J’étais émue de lire la joie sur le visage du Président de la République, SE Mohamed Bazoum qui me félicitait avec un large sourire et une chaude poignée de main. Il nous a marqué sa joie pour l’honneur fait à la nation à travers ses trois distinctions. Nous avons plaidé pour un fonds démocratique de cinéma qui permettrait à tout Nigérien du secteur qui le mérite d’avoir accès à un financement. Au nom de l’Etat, le Président de la République a pris l’engagement de mettre un milliard de Francs CFA dans le cinéma et de prendre en charge d’autres difficultés au niveau du Ministère de la culture et du centre national de la cinématographie du Niger. Je crois avoir accompli ma mission ce jour-là…
Avec une dizaine d’années d’expérience en tant que réalisatrice, pensez-vous que le développement du cinéma au Niger est lié seulement à la question de financement ?

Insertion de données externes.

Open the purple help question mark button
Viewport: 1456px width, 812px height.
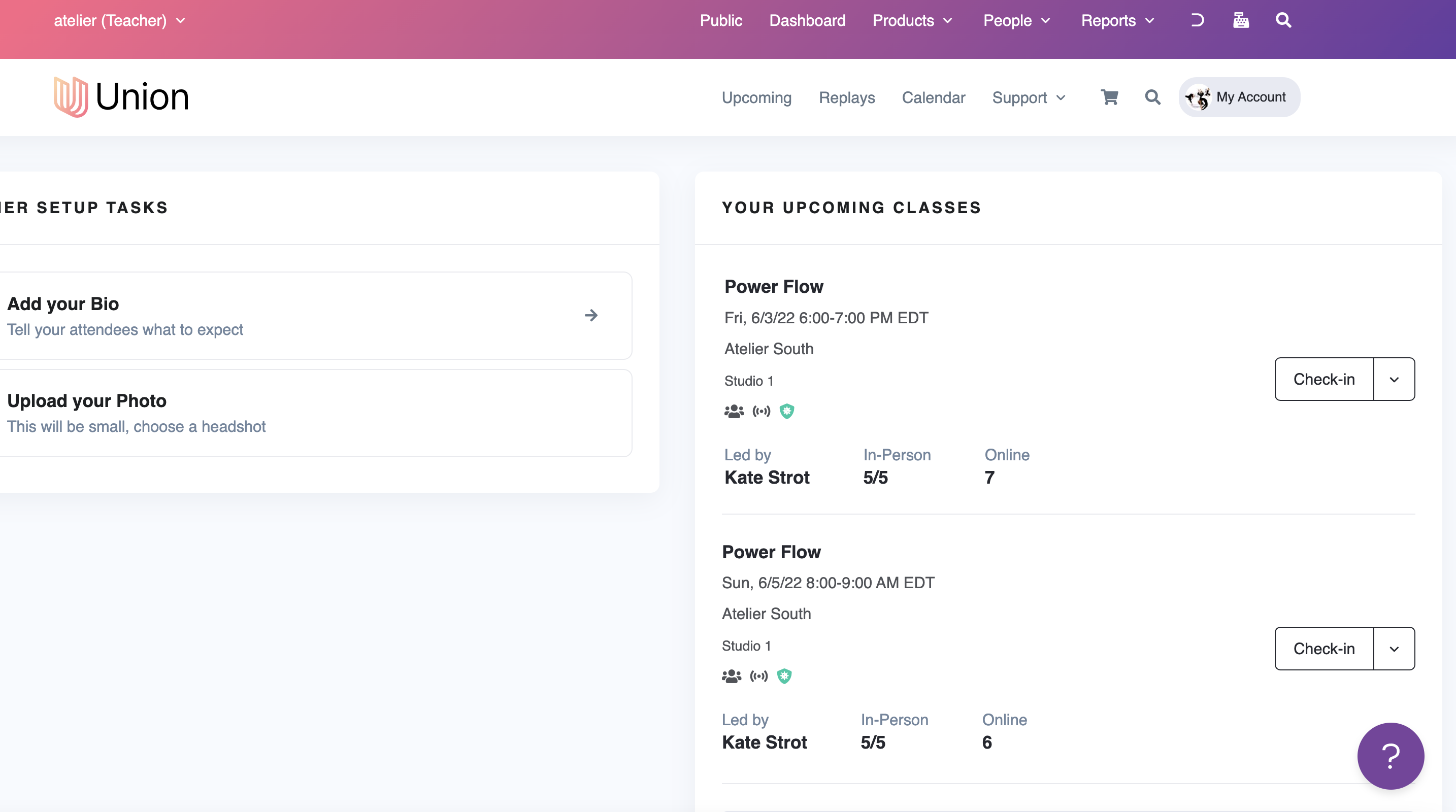[1390, 756]
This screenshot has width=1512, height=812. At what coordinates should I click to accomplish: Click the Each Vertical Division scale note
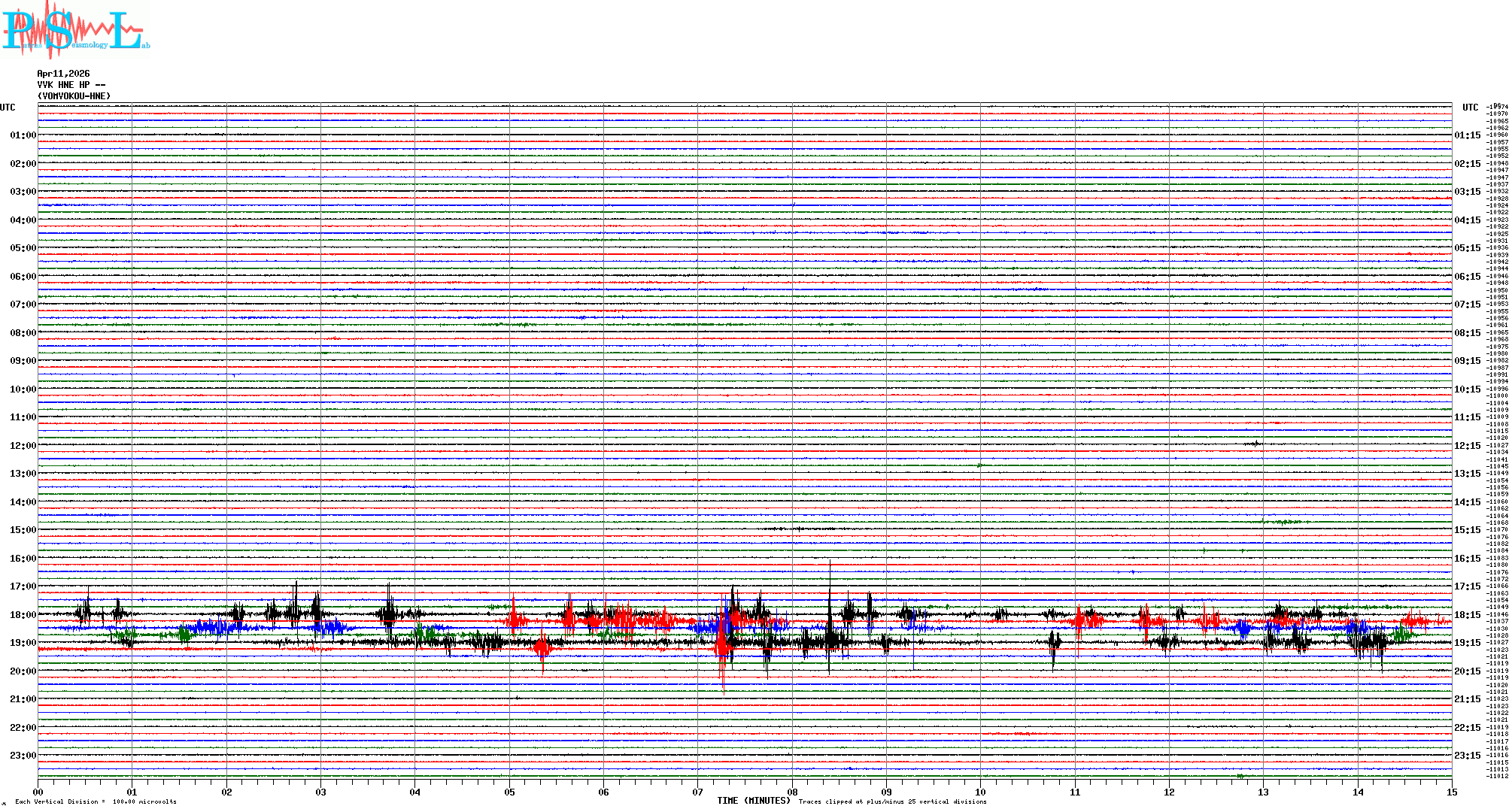(96, 802)
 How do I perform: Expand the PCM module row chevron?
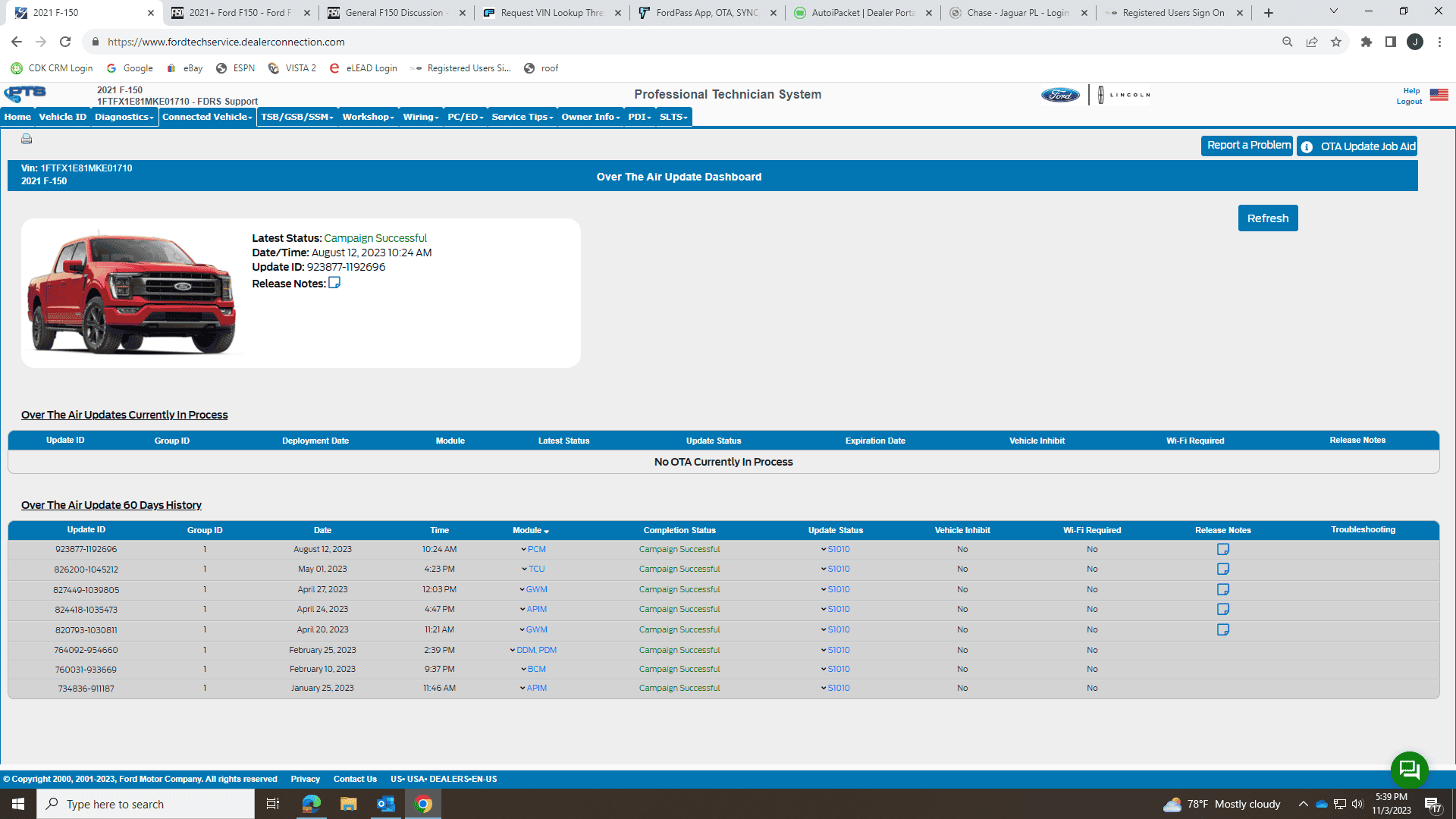524,549
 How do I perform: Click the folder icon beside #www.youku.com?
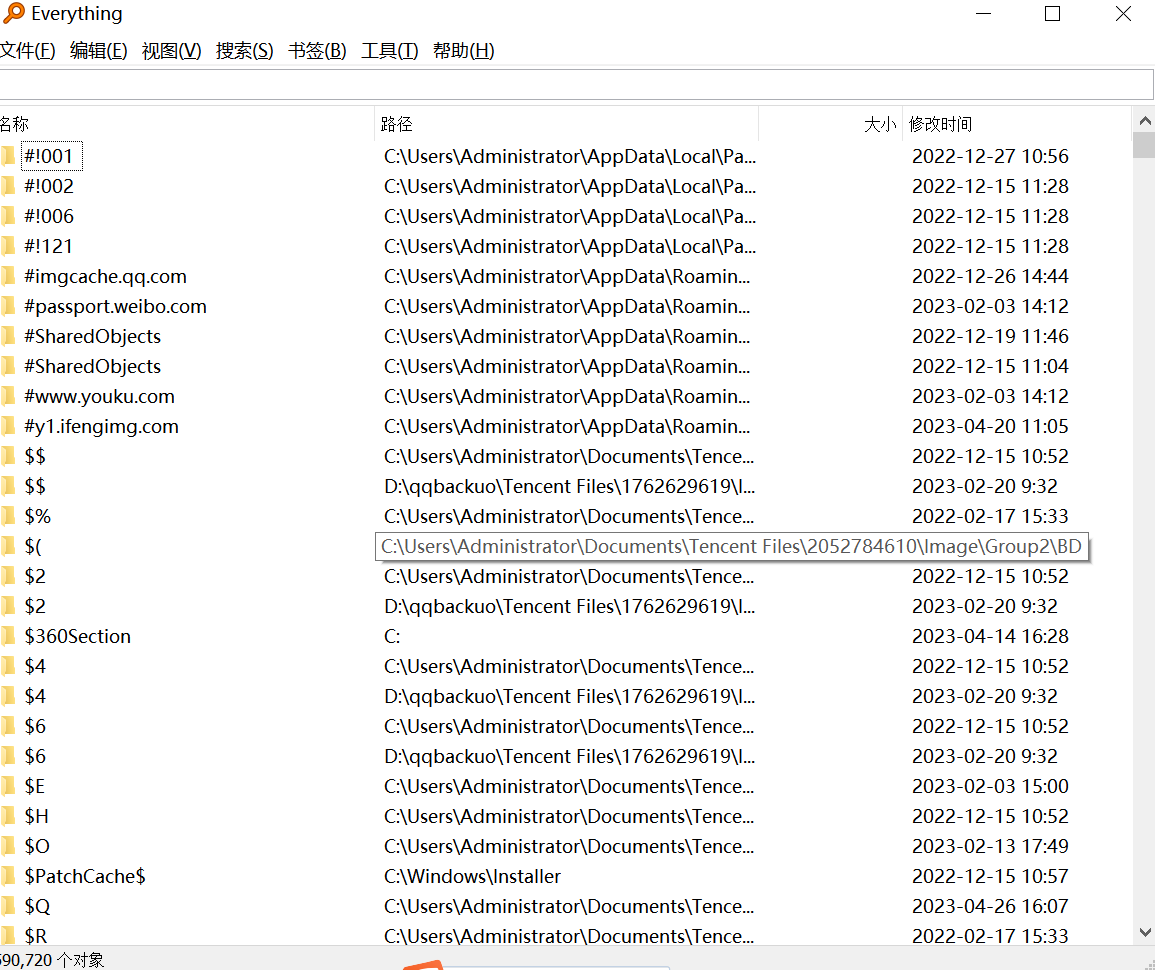9,396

Il n’y a pas que l’argent, mais c’est le nerf…Le cinéma c’est un art de prestige qui demande énormément d’argent. On fait appel à tous les techniciens des différents mailons : réalisation, production, scénarisation, prise de vue, prise de son…Il est la sommation de tous les arts dont il met en lumière. Adaptation d’un roman, portrait des artistes (musiciens, peintres…) sa lumière éclaire tout sur son passage.
Un pays où il n’y a pas de fonds pour le cinéma reste toujours à la traîne et n’arrive pas à placer ses techniciens, puisque les États qui financent les projets ont une stratégie pour faire ramener leur argent en demandant à ce que les techniciens de chez eux soient engagés et payés sur les fonds. Cela empêche d’avoir une industrie de cinéma et c’est une économie qui échappe à nos États puisque chaque technicien engagé c’est un emploi de plus qu’on procure et un chômeur de moins…
L’exemple du Sénégal que nous citons toujours est la preuve. De la création du FOPICA à aujourd’hui, les cinéastes du pays ont avancé de façon incroyable et ils sont comptés désormais dans toutes les grandes rencontres.
Avec déjà le chemin parcouru, quel appel avez-vous à l’endroit des cinéastes et acteurs culturels du Niger ?
C’est le moment de s’unir davantage pour la pérennité du fonds que l’Etat décide de mettre à la disposition du cinéma. Et je souhaite que l’État en fasse un fonds permanent pour que notre cinéma rayonne et fasse flotter le drapeau du Niger dans les grandes rencontres du cinéma d’ici et d’ailleurs.